— begin RECORDED INFORMATION —

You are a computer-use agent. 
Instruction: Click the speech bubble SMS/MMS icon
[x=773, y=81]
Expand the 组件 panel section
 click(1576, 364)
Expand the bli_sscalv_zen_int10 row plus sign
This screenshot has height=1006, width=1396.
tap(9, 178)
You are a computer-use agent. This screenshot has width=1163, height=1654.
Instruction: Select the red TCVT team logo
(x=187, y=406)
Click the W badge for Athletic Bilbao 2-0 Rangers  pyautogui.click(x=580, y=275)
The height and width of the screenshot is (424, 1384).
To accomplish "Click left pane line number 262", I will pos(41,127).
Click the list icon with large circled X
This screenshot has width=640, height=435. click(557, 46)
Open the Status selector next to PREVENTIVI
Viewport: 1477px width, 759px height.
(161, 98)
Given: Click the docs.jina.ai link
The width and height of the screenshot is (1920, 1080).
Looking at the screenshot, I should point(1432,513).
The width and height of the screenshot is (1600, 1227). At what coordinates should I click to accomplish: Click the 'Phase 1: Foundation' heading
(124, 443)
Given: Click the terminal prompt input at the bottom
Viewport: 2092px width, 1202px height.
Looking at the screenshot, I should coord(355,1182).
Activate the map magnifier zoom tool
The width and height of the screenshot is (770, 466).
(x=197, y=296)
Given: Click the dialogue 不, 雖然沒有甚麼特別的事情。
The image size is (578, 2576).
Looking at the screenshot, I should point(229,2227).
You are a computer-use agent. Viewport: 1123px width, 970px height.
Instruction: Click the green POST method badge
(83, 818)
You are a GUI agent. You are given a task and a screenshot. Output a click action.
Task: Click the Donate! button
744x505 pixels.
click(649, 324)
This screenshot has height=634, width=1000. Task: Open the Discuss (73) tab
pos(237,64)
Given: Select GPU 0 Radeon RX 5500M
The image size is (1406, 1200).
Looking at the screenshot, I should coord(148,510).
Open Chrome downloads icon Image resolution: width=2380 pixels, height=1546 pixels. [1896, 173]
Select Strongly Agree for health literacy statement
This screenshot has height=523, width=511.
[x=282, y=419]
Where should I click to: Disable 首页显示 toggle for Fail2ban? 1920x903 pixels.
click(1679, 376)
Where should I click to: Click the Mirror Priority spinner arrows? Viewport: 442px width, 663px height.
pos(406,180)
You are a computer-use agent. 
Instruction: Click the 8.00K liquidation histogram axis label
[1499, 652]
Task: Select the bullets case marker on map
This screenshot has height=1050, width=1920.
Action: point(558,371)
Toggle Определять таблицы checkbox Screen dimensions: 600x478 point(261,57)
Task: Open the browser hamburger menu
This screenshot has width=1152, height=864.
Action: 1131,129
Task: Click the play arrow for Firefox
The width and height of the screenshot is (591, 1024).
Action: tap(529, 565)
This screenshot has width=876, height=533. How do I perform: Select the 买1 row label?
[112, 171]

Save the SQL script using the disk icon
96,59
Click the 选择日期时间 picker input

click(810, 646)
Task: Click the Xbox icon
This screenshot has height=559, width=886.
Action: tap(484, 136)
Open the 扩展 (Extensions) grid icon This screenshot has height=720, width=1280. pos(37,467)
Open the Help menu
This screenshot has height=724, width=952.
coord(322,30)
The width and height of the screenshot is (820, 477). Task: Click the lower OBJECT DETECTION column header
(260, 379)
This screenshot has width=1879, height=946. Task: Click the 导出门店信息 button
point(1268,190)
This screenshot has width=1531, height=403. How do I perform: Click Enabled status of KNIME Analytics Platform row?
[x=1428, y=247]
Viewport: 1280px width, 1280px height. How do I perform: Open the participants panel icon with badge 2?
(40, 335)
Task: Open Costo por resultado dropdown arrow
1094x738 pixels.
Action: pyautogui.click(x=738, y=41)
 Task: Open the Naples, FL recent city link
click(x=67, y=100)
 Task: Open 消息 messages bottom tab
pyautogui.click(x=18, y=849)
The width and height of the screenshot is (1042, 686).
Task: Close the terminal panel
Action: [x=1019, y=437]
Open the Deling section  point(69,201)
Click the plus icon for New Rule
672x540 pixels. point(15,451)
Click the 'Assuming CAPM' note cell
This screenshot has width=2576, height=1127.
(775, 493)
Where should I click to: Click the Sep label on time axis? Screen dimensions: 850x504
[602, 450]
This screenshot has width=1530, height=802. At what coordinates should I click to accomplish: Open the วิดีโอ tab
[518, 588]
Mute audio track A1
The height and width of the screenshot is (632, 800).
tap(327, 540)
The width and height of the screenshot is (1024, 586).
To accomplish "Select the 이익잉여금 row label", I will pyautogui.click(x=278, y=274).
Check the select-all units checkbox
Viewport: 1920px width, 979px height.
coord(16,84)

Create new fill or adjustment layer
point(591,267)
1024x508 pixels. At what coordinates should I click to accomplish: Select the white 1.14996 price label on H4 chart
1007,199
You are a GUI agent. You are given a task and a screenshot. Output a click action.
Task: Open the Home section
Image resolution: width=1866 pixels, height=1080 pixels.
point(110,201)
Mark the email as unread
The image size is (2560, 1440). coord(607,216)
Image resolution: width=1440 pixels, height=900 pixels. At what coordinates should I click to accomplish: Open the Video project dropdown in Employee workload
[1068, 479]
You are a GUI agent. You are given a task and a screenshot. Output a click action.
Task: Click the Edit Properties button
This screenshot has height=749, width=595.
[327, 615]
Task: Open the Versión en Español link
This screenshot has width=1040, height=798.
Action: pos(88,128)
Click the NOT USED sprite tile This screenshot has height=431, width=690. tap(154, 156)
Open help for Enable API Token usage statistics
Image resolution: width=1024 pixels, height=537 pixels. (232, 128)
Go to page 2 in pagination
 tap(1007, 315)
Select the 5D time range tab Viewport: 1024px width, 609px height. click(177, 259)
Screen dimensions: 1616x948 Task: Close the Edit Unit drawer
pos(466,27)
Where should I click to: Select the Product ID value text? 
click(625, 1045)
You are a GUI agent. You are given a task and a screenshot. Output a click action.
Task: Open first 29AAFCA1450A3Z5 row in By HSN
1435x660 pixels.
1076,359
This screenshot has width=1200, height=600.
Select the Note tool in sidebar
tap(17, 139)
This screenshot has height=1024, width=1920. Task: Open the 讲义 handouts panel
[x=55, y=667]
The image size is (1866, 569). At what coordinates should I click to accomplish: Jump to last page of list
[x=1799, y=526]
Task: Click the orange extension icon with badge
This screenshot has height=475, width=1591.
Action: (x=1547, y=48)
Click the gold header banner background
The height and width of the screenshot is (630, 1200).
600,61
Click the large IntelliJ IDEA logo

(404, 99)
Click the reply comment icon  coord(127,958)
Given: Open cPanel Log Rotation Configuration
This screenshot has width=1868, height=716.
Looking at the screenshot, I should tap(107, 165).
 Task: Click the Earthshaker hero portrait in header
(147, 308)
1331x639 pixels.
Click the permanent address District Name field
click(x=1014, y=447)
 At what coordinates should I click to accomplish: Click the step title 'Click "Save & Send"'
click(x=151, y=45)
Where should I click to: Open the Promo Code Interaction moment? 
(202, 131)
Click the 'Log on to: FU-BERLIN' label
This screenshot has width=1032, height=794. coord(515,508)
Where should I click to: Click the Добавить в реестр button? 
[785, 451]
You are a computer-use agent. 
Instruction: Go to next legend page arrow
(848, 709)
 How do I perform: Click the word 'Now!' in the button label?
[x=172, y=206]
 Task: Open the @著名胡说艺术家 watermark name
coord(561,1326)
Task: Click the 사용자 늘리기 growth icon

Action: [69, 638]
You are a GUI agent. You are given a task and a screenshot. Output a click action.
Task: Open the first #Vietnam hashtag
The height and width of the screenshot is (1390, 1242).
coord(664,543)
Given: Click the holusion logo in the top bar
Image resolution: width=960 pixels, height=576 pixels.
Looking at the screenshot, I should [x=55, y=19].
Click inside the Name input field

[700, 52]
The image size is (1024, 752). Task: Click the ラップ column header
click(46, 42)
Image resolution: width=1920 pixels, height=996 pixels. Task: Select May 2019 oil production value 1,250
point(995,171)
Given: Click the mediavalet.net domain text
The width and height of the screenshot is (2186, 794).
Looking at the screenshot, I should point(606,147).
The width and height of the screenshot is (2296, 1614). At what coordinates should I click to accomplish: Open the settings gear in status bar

— end RECORDED INFORMATION —

Copy out the listing from the line with "The image size is (1866, 569)." up to and including the line with "This screenshot has width=1032, height=794.", with no changes.

The image size is (1866, 569). At what coordinates should I click to accomplish: Jump to last page of list
[x=1799, y=526]
Task: Click the orange extension icon with badge
This screenshot has height=475, width=1591.
Action: (x=1547, y=48)
Click the gold header banner background
The height and width of the screenshot is (630, 1200).
600,61
Click the large IntelliJ IDEA logo

(404, 99)
Click the reply comment icon  coord(127,958)
Given: Open cPanel Log Rotation Configuration
This screenshot has width=1868, height=716.
Looking at the screenshot, I should tap(107, 165).
 Task: Click the Earthshaker hero portrait in header
(147, 308)
1331x639 pixels.
Click the permanent address District Name field
click(x=1014, y=447)
 At what coordinates should I click to accomplish: Click the step title 'Click "Save & Send"'
click(x=151, y=45)
Where should I click to: Open the Promo Code Interaction moment? 
(202, 131)
Click the 'Log on to: FU-BERLIN' label
This screenshot has width=1032, height=794. coord(515,508)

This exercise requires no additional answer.